It was the largest piece of what had been the globe. It was power. It had associated with fire, and flame was the element of her own magic, fire, and spirit. It was well it reside where it did; and it was best if no one in
Sanctuary were aware just where it resided.
Hoof-falls sounded outside, echoing off the walls of the warehouses which faced her little refuge, while the White Foal murmured its rain-swollen way past her back door. She closed her hand till flesh met flesh; and the blue stone was gone, magician’s trick.
She opened the outer gate for her visitor and opened the front door when she heard his steps on the porch. And looked around from where she sat as she heard him come in.
“Good evening,” she said. And when he stood there disregarding the invitation and too evidently in a hurry about their business together: “Come sit down-like my proper guest.”

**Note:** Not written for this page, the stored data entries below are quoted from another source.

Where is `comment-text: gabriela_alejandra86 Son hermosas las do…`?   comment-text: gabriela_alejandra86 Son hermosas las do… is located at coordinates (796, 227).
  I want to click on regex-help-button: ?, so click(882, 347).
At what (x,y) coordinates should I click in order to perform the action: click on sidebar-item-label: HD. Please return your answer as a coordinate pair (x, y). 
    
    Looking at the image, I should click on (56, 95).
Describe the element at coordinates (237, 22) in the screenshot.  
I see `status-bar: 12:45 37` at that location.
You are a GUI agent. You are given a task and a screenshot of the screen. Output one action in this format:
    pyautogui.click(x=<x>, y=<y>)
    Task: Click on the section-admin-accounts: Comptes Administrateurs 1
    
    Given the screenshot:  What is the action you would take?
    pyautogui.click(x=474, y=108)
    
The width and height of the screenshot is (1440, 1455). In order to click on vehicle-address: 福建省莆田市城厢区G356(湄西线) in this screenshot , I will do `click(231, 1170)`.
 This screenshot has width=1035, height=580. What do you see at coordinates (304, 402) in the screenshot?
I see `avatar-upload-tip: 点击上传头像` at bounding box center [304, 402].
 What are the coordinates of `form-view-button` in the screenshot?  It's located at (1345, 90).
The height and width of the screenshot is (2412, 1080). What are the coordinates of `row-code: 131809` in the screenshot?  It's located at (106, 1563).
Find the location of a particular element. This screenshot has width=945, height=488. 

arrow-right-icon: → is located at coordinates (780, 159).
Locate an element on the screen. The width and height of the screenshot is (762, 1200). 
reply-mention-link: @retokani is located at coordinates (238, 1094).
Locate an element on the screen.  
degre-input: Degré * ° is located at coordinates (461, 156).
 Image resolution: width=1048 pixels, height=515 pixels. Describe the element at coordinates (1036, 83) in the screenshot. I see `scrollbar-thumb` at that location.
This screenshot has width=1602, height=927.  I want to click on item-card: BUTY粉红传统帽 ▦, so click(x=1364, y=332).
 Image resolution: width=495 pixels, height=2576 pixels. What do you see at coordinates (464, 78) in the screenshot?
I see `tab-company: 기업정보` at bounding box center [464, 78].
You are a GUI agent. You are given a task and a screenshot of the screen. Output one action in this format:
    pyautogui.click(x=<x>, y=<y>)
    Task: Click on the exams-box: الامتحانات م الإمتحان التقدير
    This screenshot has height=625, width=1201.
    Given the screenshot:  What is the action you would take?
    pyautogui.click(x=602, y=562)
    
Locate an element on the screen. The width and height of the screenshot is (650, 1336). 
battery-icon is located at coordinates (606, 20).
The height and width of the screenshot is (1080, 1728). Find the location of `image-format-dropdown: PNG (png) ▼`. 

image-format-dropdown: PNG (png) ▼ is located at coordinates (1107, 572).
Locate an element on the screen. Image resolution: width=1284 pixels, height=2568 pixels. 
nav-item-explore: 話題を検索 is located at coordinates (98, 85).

“Magics,” he said in his lowest tone. “I’ll warn you, woman-“
“I thought-” She made her voice a higher echo of his, and with a taint of slow mockery: “I did think you were in better control than that.”
He stood there in the midst of her scattered silks, the littered carpet and scarf-strewn chairs. And she shut the door at his back, never stirring from where she sat. He stared at her, and a little spark of reckoning flickered in his eyes. Or it was the disturbance of the candles that sent shadows racing? “I did think your hospitality was better than this.”
The fire was there, inside her, it always was; and it stirred and grew in that way that, last night, should have sent her on the hunt. “I waited for you,” she said. “I’m quite at my worst.”